Bridging Speech and Text: Enhancing ASR with Pinyin-to-Character Pre-training in LLMs

Yang Yuhang,Peng Yizhou,Eng Siong Chng,Xionghu Zhong
2024-09-24
Abstract:The integration of large language models (LLMs) with pre-trained speech models has opened up new avenues in automatic speech recognition (ASR). While LLMs excel in multimodal understanding tasks, effectively leveraging their capabilities for ASR remains a significant challenge. This paper presents a novel training approach to enhance LLM performance in ASR tasks. We propose pre-training LLMs on Pinyin embedding sequences, which represent pronunciation features, to generate corresponding Chinese characters. This step enables the LLM to adapt to generating text from pronunciation features before encountering real speech data. Furthermore, we fine-tune the LoRA parameters to enhance the LLM's understanding of speech modality information. In AISHELL-1 corpus, our approach yields a 9.5% relative improvement in ASR tasks compared to the baseline without Pinyi-to-Character pre-training. Additionally, incorporating auxiliary text data for Pinyi-to-Character pre-training further boosts performance, achieving a 19.0% relative improvement.
Computation and Language,Sound,Audio and Speech Processing
What problem does this paper attempt to address?

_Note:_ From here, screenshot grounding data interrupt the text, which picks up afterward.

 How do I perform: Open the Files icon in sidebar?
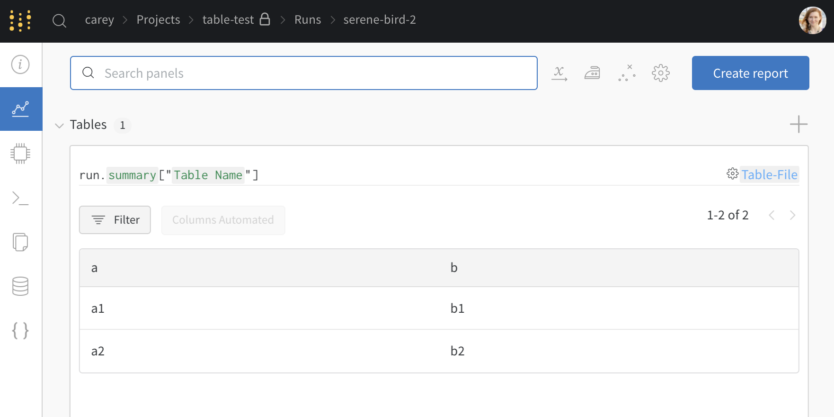point(20,242)
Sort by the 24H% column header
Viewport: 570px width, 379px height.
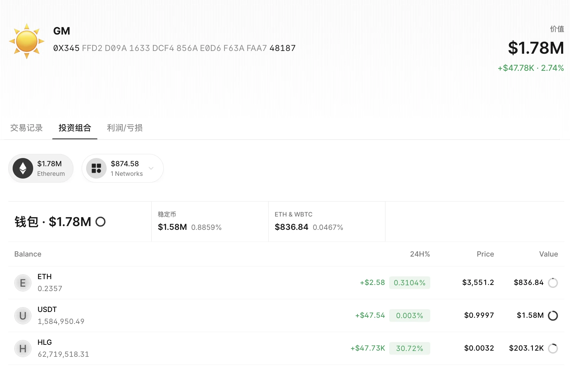click(x=420, y=254)
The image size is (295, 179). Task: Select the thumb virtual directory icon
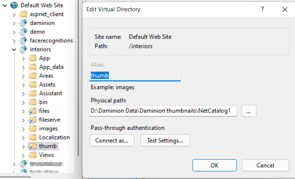coord(33,146)
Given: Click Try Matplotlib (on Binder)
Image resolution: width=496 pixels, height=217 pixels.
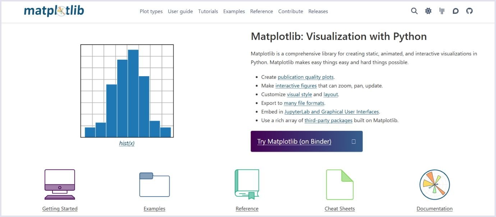Looking at the screenshot, I should pyautogui.click(x=294, y=141).
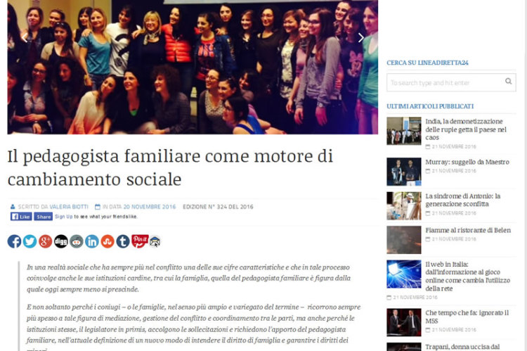The width and height of the screenshot is (527, 351).
Task: Share the article on LinkedIn
Action: point(92,241)
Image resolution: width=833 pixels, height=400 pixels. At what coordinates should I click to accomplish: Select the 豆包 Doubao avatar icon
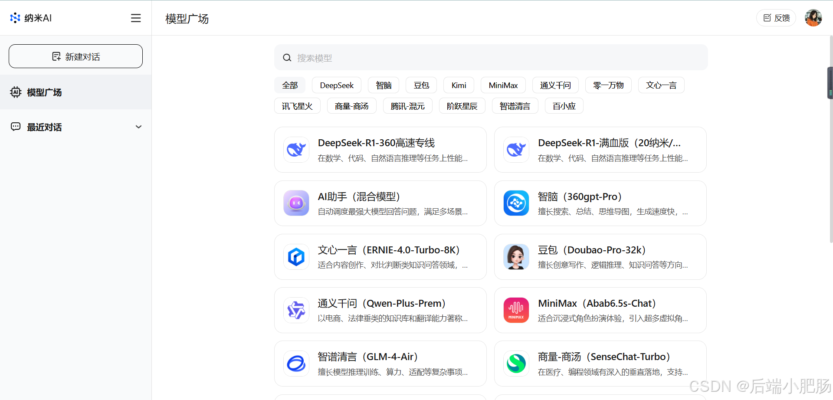(x=516, y=257)
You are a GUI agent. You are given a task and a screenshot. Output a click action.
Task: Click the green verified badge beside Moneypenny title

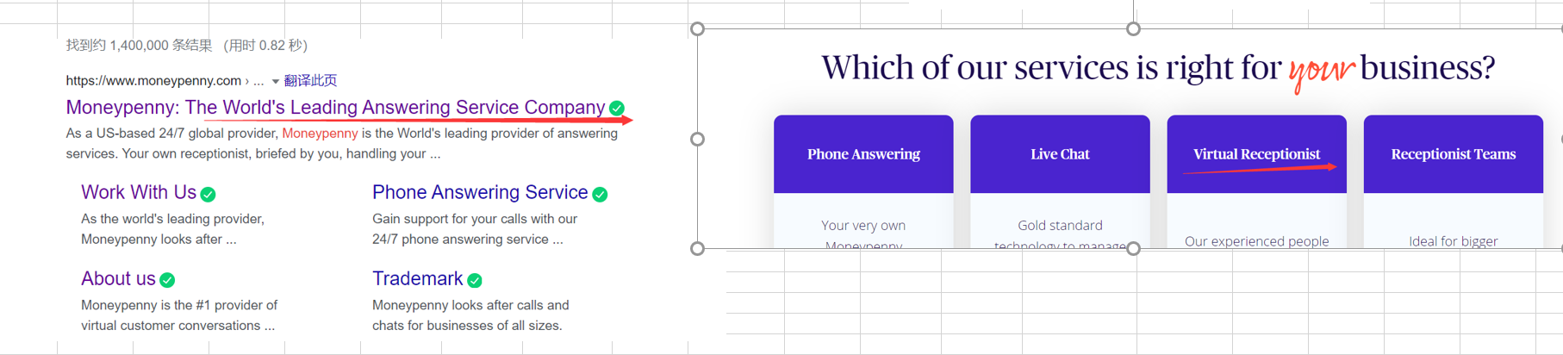617,108
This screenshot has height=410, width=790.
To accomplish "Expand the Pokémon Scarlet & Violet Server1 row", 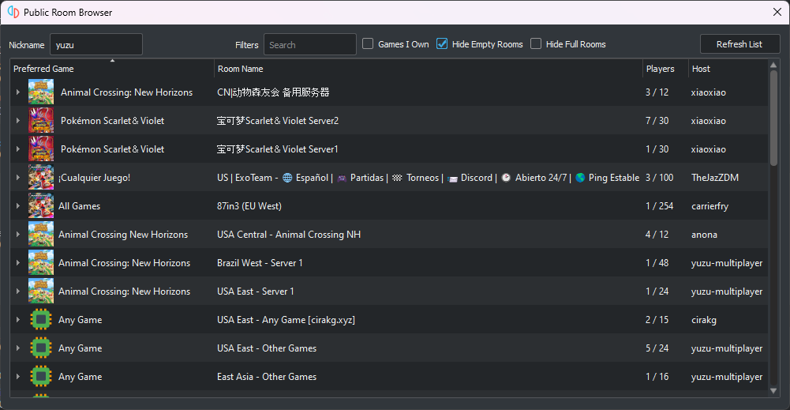I will tap(17, 149).
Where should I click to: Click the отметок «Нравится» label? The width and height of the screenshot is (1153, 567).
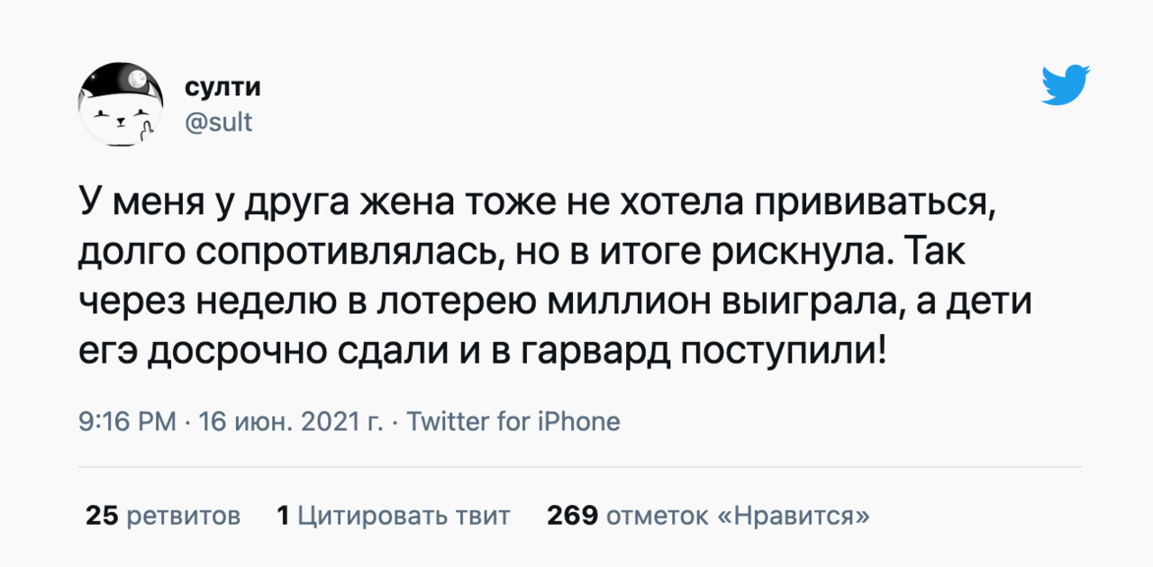point(739,516)
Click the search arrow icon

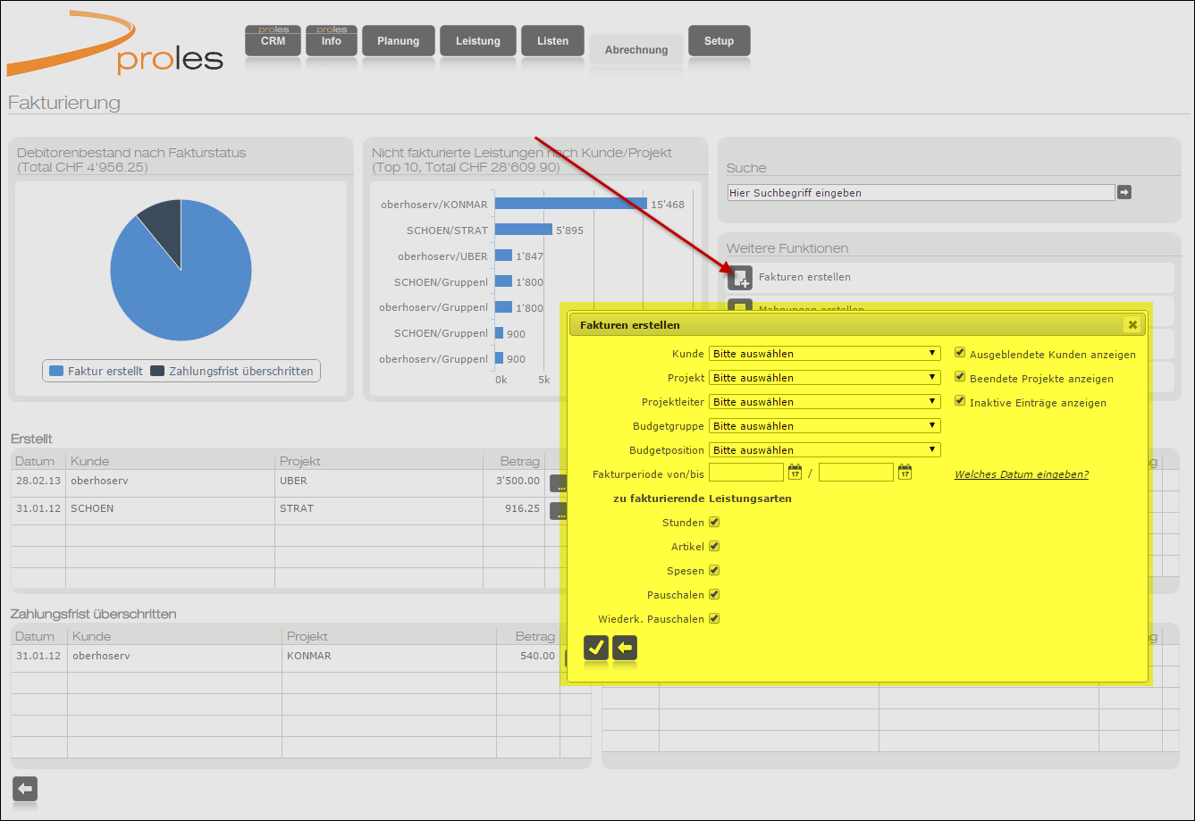tap(1124, 192)
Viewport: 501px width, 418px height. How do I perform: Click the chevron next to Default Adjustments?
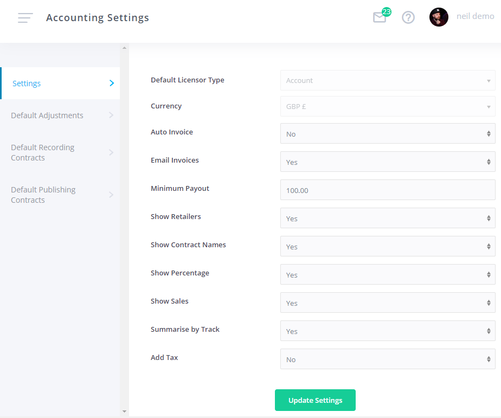(x=112, y=115)
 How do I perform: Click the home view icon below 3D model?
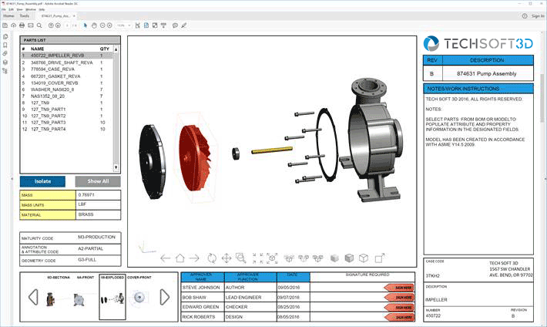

The problem that this paper attempts to solve is how to effectively utilize large - language models (LLMs) to enhance the performance of automatic speech recognition (ASR) systems. Although LLMs perform excellently in multimodal understanding tasks, how to effectively utilize their capabilities to improve the performance of ASR systems remains a challenge. Specifically, the paper proposes a two - stage training method: 1. **Stage One**: Through pre - training LLMs to generate corresponding Chinese characters from pinyin embedding sequences, enabling the model to generate text based on pronunciation features. This step allows LLMs to adapt to the task of generating text from pronunciation features before being exposed to real - voice data. 2. **Stage Two**: By fine - tuning low - rank adaptation (LoRA) parameters, further enhance LLMs' understanding of voice - modality information. Specifically, use a pre - trained audio model to extract audio features and input them into LLMs for training to generate corresponding text sequences. Through this method, the experimental results of the paper on the AISHELL - 1 corpus show that, compared with the baseline model without pinyin - to - character pre - training, this method relatively improves the performance by 9.5% on the ASR task. In addition, combining auxiliary text data for pinyin - to - character pre - training further improves the performance, reaching a relative improvement of 19.0%. In conclusion, the main contribution of this paper lies in proposing a new pre - training method, which enhances the performance of LLMs in ASR tasks by using pinyin embedding sequences as a bridge between voice and text modalities.